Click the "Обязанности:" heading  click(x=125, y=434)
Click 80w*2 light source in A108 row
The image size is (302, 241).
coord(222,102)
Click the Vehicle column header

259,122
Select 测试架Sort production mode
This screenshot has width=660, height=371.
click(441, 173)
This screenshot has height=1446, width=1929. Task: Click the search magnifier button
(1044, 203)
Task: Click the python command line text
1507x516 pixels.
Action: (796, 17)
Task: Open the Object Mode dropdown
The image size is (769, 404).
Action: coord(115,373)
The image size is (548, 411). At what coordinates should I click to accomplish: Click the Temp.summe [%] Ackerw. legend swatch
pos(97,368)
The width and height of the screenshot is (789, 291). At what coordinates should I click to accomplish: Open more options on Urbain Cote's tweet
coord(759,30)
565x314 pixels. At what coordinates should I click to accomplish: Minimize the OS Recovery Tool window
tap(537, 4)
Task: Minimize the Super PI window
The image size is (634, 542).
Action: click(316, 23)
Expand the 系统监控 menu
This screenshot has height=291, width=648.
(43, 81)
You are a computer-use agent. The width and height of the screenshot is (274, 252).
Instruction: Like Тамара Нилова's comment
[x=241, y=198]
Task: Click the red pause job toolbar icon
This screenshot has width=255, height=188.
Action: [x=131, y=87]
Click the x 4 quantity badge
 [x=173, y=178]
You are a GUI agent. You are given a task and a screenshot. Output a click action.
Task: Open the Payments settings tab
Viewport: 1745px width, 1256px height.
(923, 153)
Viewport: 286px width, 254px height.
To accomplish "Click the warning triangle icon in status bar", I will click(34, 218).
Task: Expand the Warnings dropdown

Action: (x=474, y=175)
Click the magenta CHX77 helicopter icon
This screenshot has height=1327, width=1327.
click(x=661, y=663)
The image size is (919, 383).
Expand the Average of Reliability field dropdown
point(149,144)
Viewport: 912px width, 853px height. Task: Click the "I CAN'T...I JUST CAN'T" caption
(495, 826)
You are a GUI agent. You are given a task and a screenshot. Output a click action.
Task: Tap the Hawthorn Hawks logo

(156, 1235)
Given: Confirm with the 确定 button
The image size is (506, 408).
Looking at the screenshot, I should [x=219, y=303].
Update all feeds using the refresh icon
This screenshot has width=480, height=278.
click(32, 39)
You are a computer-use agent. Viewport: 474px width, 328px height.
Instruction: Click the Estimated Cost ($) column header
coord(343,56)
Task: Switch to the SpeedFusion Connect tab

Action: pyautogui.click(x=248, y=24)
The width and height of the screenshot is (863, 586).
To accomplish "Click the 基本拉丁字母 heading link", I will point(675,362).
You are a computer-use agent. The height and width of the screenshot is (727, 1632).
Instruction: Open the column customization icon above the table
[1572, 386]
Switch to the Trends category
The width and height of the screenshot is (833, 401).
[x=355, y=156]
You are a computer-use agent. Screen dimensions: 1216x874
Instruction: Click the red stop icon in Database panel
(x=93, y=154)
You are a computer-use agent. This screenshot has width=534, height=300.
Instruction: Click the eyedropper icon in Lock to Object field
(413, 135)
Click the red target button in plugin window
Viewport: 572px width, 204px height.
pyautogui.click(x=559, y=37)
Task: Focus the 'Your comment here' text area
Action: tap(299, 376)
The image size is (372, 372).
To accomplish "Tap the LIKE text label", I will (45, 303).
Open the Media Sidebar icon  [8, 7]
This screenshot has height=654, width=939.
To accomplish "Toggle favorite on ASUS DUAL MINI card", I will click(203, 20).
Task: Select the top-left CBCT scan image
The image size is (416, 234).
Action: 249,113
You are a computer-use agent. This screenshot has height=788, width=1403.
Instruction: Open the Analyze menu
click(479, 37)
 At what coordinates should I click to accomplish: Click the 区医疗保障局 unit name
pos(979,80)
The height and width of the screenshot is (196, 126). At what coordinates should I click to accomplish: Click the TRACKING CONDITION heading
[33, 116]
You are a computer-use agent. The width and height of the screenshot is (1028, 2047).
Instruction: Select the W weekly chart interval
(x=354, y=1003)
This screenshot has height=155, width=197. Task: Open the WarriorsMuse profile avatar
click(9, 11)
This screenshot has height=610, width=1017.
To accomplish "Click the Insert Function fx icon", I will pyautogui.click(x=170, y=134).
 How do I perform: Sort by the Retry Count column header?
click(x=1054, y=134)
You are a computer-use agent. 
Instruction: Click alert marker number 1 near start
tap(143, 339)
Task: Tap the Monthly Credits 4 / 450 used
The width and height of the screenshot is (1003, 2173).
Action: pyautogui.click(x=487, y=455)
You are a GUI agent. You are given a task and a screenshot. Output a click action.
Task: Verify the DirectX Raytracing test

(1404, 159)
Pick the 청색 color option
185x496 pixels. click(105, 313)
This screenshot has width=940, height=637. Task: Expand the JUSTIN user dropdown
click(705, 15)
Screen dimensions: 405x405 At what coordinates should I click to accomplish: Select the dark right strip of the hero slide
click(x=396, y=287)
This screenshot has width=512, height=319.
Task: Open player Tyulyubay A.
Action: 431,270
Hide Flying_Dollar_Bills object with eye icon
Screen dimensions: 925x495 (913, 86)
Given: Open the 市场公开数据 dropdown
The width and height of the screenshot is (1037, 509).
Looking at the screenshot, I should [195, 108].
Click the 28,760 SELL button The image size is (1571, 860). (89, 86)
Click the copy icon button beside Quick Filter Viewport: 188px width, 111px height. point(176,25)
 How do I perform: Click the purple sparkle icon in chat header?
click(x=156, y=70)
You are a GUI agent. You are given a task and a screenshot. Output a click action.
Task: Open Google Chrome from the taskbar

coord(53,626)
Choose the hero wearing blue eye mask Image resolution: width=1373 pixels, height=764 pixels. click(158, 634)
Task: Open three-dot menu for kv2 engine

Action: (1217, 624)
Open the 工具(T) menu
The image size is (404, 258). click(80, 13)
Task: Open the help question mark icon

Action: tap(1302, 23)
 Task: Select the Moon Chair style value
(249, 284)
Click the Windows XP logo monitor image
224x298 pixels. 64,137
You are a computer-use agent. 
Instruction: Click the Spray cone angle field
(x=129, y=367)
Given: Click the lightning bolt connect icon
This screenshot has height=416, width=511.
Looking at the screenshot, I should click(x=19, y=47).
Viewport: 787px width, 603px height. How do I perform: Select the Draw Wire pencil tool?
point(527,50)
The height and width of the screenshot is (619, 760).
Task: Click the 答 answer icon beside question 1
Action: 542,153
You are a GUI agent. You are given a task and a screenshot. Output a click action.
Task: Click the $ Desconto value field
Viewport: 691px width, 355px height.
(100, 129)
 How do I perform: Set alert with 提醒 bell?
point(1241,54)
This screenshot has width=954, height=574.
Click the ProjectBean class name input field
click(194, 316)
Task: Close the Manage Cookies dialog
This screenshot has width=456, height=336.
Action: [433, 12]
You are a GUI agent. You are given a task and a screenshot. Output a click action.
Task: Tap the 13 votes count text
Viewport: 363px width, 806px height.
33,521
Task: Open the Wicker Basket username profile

▶ What you should do:
Repeat every item above verbatim, line for line and in the same order.

▶ Complete output:
Click the "Обязанности:" heading  click(x=125, y=434)
Click 80w*2 light source in A108 row
The image size is (302, 241).
coord(222,102)
Click the Vehicle column header

259,122
Select 测试架Sort production mode
This screenshot has width=660, height=371.
click(441, 173)
This screenshot has height=1446, width=1929. Task: Click the search magnifier button
(1044, 203)
Task: Click the python command line text
1507x516 pixels.
Action: (796, 17)
Task: Open the Object Mode dropdown
The image size is (769, 404).
Action: coord(115,373)
The image size is (548, 411). At what coordinates should I click to accomplish: Click the Temp.summe [%] Ackerw. legend swatch
pos(97,368)
The width and height of the screenshot is (789, 291). At what coordinates should I click to accomplish: Open more options on Urbain Cote's tweet
coord(759,30)
565x314 pixels. At what coordinates should I click to accomplish: Minimize the OS Recovery Tool window
tap(537, 4)
Task: Minimize the Super PI window
The image size is (634, 542).
Action: click(316, 23)
Expand the 系统监控 menu
This screenshot has height=291, width=648.
(43, 81)
You are a computer-use agent. The width and height of the screenshot is (274, 252).
Instruction: Like Тамара Нилова's comment
[x=241, y=198]
Task: Click the red pause job toolbar icon
This screenshot has width=255, height=188.
Action: [x=131, y=87]
Click the x 4 quantity badge
 [x=173, y=178]
You are a GUI agent. You are given a task and a screenshot. Output a click action.
Task: Open the Payments settings tab
Viewport: 1745px width, 1256px height.
(923, 153)
Viewport: 286px width, 254px height.
To accomplish "Click the warning triangle icon in status bar", I will click(34, 218).
Task: Expand the Warnings dropdown

Action: (x=474, y=175)
Click the magenta CHX77 helicopter icon
This screenshot has height=1327, width=1327.
click(x=661, y=663)
The image size is (919, 383).
Expand the Average of Reliability field dropdown
point(149,144)
Viewport: 912px width, 853px height. Task: Click the "I CAN'T...I JUST CAN'T" caption
(495, 826)
You are a GUI agent. You are given a task and a screenshot. Output a click action.
Task: Tap the Hawthorn Hawks logo

(156, 1235)
Given: Confirm with the 确定 button
The image size is (506, 408).
Looking at the screenshot, I should [x=219, y=303].
Update all feeds using the refresh icon
This screenshot has width=480, height=278.
click(32, 39)
You are a computer-use agent. Viewport: 474px width, 328px height.
Instruction: Click the Estimated Cost ($) column header
coord(343,56)
Task: Switch to the SpeedFusion Connect tab

Action: pyautogui.click(x=248, y=24)
The width and height of the screenshot is (863, 586).
To accomplish "Click the 基本拉丁字母 heading link", I will point(675,362).
You are a computer-use agent. The height and width of the screenshot is (727, 1632).
Instruction: Open the column customization icon above the table
[1572, 386]
Switch to the Trends category
The width and height of the screenshot is (833, 401).
[x=355, y=156]
You are a computer-use agent. Screen dimensions: 1216x874
Instruction: Click the red stop icon in Database panel
(x=93, y=154)
You are a computer-use agent. This screenshot has width=534, height=300.
Instruction: Click the eyedropper icon in Lock to Object field
(413, 135)
Click the red target button in plugin window
Viewport: 572px width, 204px height.
pyautogui.click(x=559, y=37)
Task: Focus the 'Your comment here' text area
Action: tap(299, 376)
The image size is (372, 372).
To accomplish "Tap the LIKE text label", I will (45, 303).
Open the Media Sidebar icon  [8, 7]
This screenshot has height=654, width=939.
To accomplish "Toggle favorite on ASUS DUAL MINI card", I will click(203, 20).
Task: Select the top-left CBCT scan image
The image size is (416, 234).
Action: 249,113
You are a computer-use agent. This screenshot has height=788, width=1403.
Instruction: Open the Analyze menu
click(479, 37)
 At what coordinates should I click to accomplish: Click the 区医疗保障局 unit name
pos(979,80)
The height and width of the screenshot is (196, 126). At what coordinates should I click to accomplish: Click the TRACKING CONDITION heading
[33, 116]
You are a computer-use agent. The width and height of the screenshot is (1028, 2047).
Instruction: Select the W weekly chart interval
(x=354, y=1003)
This screenshot has height=155, width=197. Task: Open the WarriorsMuse profile avatar
click(9, 11)
This screenshot has height=610, width=1017.
To accomplish "Click the Insert Function fx icon", I will pyautogui.click(x=170, y=134).
 How do I perform: Sort by the Retry Count column header?
click(x=1054, y=134)
You are a computer-use agent. 
Instruction: Click alert marker number 1 near start
tap(143, 339)
Task: Tap the Monthly Credits 4 / 450 used
The width and height of the screenshot is (1003, 2173).
Action: pyautogui.click(x=487, y=455)
You are a GUI agent. You are given a task and a screenshot. Output a click action.
Task: Verify the DirectX Raytracing test

(1404, 159)
Pick the 청색 color option
185x496 pixels. click(105, 313)
This screenshot has width=940, height=637. Task: Expand the JUSTIN user dropdown
click(705, 15)
Screen dimensions: 405x405 At what coordinates should I click to accomplish: Select the dark right strip of the hero slide
click(x=396, y=287)
This screenshot has width=512, height=319.
Task: Open player Tyulyubay A.
Action: 431,270
Hide Flying_Dollar_Bills object with eye icon
Screen dimensions: 925x495 (913, 86)
Given: Open the 市场公开数据 dropdown
The width and height of the screenshot is (1037, 509).
Looking at the screenshot, I should [195, 108].
Click the 28,760 SELL button The image size is (1571, 860). (89, 86)
Click the copy icon button beside Quick Filter Viewport: 188px width, 111px height. point(176,25)
 How do I perform: Click the purple sparkle icon in chat header?
click(x=156, y=70)
You are a GUI agent. You are given a task and a screenshot. Output a click action.
Task: Open Google Chrome from the taskbar

coord(53,626)
Choose the hero wearing blue eye mask Image resolution: width=1373 pixels, height=764 pixels. click(158, 634)
Task: Open three-dot menu for kv2 engine

Action: (1217, 624)
Open the 工具(T) menu
The image size is (404, 258). click(80, 13)
Task: Open the help question mark icon

Action: tap(1302, 23)
 Task: Select the Moon Chair style value
(249, 284)
Click the Windows XP logo monitor image
224x298 pixels. 64,137
You are a computer-use agent. 
Instruction: Click the Spray cone angle field
(x=129, y=367)
Given: Click the lightning bolt connect icon
This screenshot has height=416, width=511.
Looking at the screenshot, I should click(x=19, y=47).
Viewport: 787px width, 603px height. How do I perform: Select the Draw Wire pencil tool?
point(527,50)
The height and width of the screenshot is (619, 760).
Task: Click the 答 answer icon beside question 1
Action: 542,153
You are a GUI agent. You are given a task and a screenshot. Output a click action.
Task: Click the $ Desconto value field
Viewport: 691px width, 355px height.
(100, 129)
 How do I perform: Set alert with 提醒 bell?
point(1241,54)
This screenshot has width=954, height=574.
Click the ProjectBean class name input field
click(194, 316)
Task: Close the Manage Cookies dialog
This screenshot has width=456, height=336.
Action: [433, 12]
You are a GUI agent. You are given a task and a screenshot. Output a click action.
Task: Tap the 13 votes count text
Viewport: 363px width, 806px height.
33,521
Task: Open the Wicker Basket username profile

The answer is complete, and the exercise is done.